(Define and) use Akri-specific Secret types

[sftim]

Is your feature request related to a way you would like Akri extended? Please describe.
Examples such as https://docs.akri.sh/demos/onvif-authentication-access suggesting defining Secrets with type Opaque. However, Kubernetes actually allows defining types of Secret that are more fine grained; for example, devices.akri.sh/onvif-credentials for ONVIF, or devices.akri.sh/tls-client for OPCUA broker credentials.

Using a type that isn't Opaque allows for admission-time validation (for example, you can validate that a Secret used with ONVIF has device_credential_list and credential_list keys, and that the values for these are both valid JSON documents). You can even get a Warning: to remind you not to use an Opaque secret with an Akri Configuration object; because it's a Warning, you get reminded but your existing manifests and charts carry on working.

Describe the solution you'd like

• Define a set of Secret types that Akri implementations should use.
• Update the documentation to recommend these.

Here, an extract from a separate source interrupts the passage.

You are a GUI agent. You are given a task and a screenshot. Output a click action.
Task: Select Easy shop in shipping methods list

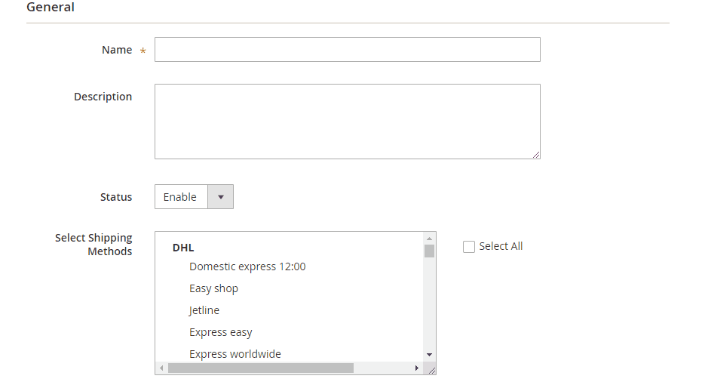(x=213, y=288)

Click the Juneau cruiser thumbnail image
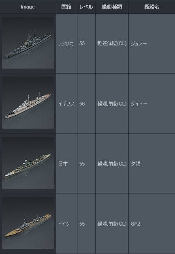[x=28, y=43]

Describe alternatives you've considered

• “Do nothing”, I guess.

Additional context
See Kubernetes' documentation on types of Secret.

[sftim]

Actually implementing the warnings, eg with a sample ValidatingAdmissionPolicy, would be a follow-up task once the Secret types are defined and documented.

[yujinkim-msft]

@sftim thank you for submitting this feature request, this seems like it would be a great addition!

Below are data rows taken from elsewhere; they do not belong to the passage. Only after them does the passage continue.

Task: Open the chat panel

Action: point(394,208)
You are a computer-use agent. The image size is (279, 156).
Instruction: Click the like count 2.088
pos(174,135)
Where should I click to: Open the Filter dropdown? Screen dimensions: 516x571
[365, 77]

@johnsonshih can you please take a look at this feature request? this is generally use-case/protocol specific. this might make more sense when we split the configuration - defining which secret types it can consume in discovery config and validate with admission webhook that the secret has correct structure for a given protocol/config.

[sftim]

admission webhook

I would use ValidatingAdmissionPolicy where available, but admission webhooks work too.